WHAT THIS TASK INVOLVES -
Copy out the notes on the Multi-Link Adapter below word for word, changing nothing.
───── TEXT PROVIDED ─────
Multi-Link Adapter (for 1600SW)
Opening a MLA from packaging:
SGI Product description on MLAs
SGI FAQs on MLAs:
Post on replacing capacitors http://forums.nekochan.net/viewtopic.php?f=3&t=16725932 The MLA I bought was generating hissing noise from one of capacitors, and I saw distortion lines on the screen, replacing capacitors solved both issues.
Reporting full success, the capacitors are: Sanyo OS-CON 6SVP220M and 16SVP100M, I had no trouble ordering perfectly matching ones from http://www.logic-d.net/ (Japanese), it cost me some 147 and 273 JPY respectively a piece (ordered 3 of each just in case). Datasheets (in Japanese) are here: http://www.edc.sanyo.com/pdf/oscon/J32_33.pdf (the form factor matching the ones from MLA is F8).
Replaced them just now and the monitor works flawlessly, no hissing noise, and no noise lines in the picture either.
───── DATA LINES ─────
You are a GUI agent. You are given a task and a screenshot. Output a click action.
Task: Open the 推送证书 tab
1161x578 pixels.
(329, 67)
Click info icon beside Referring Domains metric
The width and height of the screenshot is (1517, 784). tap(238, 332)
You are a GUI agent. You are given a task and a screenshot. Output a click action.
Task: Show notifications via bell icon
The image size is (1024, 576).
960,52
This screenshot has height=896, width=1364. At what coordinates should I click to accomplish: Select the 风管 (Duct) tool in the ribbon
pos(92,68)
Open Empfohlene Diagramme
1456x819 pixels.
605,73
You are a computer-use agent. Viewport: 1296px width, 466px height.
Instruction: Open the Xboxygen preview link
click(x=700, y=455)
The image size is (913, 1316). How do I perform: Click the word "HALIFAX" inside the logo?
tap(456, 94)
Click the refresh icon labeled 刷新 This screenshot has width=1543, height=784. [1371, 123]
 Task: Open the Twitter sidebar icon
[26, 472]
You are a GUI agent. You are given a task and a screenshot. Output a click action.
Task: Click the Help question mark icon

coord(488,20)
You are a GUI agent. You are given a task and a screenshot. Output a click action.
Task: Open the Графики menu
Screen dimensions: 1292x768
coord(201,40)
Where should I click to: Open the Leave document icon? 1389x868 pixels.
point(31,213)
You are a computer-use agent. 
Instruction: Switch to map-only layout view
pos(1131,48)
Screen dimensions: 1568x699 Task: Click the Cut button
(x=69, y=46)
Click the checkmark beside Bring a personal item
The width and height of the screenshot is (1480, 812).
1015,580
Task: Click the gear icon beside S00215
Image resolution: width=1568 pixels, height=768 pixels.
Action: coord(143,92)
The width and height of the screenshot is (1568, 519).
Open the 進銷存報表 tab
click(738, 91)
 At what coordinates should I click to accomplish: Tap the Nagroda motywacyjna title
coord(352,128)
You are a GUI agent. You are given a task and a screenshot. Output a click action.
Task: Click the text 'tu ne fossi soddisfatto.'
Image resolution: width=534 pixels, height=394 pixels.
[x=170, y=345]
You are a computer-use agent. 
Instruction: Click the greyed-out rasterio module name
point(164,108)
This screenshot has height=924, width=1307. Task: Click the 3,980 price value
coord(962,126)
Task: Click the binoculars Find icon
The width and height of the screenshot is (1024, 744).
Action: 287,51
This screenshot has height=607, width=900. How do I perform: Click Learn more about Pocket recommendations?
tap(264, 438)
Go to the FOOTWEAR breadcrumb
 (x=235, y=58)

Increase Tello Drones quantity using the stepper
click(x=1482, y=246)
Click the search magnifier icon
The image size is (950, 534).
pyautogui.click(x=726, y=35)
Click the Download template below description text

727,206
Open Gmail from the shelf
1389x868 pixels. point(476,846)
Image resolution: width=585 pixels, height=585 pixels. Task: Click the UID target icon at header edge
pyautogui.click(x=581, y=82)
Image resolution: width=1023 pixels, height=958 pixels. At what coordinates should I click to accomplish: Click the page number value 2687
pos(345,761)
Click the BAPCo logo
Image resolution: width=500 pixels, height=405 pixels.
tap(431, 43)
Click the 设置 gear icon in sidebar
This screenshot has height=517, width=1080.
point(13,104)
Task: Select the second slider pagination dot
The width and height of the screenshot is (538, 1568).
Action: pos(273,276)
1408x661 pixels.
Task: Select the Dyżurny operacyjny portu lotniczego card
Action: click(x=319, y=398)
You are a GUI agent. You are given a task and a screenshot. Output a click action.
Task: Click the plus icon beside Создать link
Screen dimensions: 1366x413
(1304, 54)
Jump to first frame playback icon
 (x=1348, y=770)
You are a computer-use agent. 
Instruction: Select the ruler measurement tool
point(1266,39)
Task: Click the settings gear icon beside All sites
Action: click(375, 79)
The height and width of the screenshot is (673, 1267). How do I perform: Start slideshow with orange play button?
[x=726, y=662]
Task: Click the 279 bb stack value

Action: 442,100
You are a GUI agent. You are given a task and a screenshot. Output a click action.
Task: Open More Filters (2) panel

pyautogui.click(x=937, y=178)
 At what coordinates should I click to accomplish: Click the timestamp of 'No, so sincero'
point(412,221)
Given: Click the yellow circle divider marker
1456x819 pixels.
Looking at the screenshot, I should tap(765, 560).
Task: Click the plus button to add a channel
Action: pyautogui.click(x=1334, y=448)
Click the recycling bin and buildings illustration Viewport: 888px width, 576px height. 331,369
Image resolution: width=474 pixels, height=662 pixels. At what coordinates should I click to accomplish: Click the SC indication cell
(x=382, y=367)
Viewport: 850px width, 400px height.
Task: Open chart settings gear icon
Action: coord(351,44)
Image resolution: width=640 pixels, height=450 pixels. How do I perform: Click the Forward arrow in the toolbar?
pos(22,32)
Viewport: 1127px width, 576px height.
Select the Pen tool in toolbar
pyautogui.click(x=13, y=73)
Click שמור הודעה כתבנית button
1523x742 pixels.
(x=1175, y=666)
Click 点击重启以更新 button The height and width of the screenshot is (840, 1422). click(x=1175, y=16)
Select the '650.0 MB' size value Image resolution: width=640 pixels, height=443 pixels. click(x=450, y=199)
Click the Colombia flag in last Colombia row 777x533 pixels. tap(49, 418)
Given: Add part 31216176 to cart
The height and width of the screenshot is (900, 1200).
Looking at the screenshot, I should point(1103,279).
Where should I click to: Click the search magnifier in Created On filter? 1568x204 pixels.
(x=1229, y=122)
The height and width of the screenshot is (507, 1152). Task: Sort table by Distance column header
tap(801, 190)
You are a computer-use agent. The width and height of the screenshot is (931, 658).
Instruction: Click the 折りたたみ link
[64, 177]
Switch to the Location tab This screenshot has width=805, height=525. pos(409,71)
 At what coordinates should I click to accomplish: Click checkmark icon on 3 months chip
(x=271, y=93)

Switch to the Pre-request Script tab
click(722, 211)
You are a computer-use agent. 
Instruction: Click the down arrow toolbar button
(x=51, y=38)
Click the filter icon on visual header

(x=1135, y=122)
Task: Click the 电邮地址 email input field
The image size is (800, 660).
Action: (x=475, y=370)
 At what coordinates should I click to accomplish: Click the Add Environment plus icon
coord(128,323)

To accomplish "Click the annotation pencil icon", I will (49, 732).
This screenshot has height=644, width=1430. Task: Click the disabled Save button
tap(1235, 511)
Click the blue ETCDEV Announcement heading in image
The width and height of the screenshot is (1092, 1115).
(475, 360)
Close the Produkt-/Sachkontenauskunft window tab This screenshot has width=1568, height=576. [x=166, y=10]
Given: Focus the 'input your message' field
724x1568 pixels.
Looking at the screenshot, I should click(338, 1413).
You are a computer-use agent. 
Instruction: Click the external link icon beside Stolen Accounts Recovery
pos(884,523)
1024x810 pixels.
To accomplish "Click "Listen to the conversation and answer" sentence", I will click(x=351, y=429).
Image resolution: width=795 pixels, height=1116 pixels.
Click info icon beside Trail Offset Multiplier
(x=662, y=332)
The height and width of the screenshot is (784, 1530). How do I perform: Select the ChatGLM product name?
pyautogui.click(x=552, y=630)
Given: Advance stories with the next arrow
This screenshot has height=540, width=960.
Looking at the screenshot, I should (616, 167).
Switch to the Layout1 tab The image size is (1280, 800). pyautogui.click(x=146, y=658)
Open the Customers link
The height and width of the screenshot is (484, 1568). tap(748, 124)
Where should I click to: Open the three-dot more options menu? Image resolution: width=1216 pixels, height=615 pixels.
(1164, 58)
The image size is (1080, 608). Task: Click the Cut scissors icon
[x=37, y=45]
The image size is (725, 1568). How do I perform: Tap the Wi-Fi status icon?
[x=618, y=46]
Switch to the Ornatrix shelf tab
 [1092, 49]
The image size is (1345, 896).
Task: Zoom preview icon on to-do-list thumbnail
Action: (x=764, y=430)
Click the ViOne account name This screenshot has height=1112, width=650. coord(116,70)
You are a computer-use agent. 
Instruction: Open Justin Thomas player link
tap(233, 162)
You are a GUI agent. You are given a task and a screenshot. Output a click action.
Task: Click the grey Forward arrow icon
─────
OUTPUT FOR THIS TASK -
Multi-Link Adapter (for 1600SW)
Opening a MLA from packaging:
SGI Product description on MLAs
SGI FAQs on MLAs:
Post on replacing capacitors http://forums.nekochan.net/viewtopic.php?f=3&t=16725932 The MLA I bought was generating hissing noise from one of capacitors, and I saw distortion lines on the screen, replacing capacitors solved both issues.
Reporting full success, the capacitors are: Sanyo OS-CON 6SVP220M and 16SVP100M, I had no trouble ordering perfectly matching ones from http://www.logic-d.net/ (Japanese), it cost me some 147 and 273 JPY respectively a piece (ordered 3 of each just in case). Datasheets (in Japanese) are here: http://www.edc.sanyo.com/pdf/oscon/J32_33.pdf (the form factor matching the ones from MLA is F8).
Replaced them just now and the monitor works flawlessly, no hissing noise, and no noise lines in the picture either.